MATERIAL TO PROCESS:

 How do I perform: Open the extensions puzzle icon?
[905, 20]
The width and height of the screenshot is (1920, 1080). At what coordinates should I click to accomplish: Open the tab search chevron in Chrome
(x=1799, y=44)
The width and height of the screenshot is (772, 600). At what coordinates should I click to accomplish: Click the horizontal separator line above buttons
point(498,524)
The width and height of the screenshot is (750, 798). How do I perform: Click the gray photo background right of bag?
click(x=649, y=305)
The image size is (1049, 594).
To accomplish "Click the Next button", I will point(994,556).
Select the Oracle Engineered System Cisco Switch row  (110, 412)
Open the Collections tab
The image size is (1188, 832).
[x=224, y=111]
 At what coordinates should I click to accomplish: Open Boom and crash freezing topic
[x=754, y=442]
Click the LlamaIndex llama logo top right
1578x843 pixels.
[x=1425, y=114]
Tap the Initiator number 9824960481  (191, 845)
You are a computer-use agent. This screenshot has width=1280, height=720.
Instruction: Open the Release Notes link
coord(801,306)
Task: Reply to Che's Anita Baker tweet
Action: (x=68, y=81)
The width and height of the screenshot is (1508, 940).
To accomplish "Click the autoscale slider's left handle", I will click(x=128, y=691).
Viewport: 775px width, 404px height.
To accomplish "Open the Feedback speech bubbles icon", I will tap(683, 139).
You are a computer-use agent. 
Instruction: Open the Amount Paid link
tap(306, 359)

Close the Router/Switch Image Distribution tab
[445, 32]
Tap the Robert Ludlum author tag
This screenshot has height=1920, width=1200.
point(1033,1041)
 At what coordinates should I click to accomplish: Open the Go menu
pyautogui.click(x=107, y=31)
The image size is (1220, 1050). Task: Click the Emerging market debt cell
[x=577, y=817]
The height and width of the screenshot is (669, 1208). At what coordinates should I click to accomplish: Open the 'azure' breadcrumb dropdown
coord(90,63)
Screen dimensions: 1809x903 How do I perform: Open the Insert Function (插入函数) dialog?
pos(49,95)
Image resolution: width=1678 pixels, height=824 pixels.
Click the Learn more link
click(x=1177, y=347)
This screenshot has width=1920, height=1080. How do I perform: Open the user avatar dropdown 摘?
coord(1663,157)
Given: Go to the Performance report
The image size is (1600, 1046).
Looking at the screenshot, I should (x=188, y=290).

WHAT YOU SHOULD DO:
Retype the lines above word for word, everything from the very first one down to the line containing "[x=224, y=111]".

RESULT OF THIS EXERCISE:
 How do I perform: Open the extensions puzzle icon?
[905, 20]
The width and height of the screenshot is (1920, 1080). At what coordinates should I click to accomplish: Open the tab search chevron in Chrome
(x=1799, y=44)
The width and height of the screenshot is (772, 600). At what coordinates should I click to accomplish: Click the horizontal separator line above buttons
point(498,524)
The width and height of the screenshot is (750, 798). How do I perform: Click the gray photo background right of bag?
click(x=649, y=305)
The image size is (1049, 594).
To accomplish "Click the Next button", I will point(994,556).
Select the Oracle Engineered System Cisco Switch row  (110, 412)
Open the Collections tab
The image size is (1188, 832).
[x=224, y=111]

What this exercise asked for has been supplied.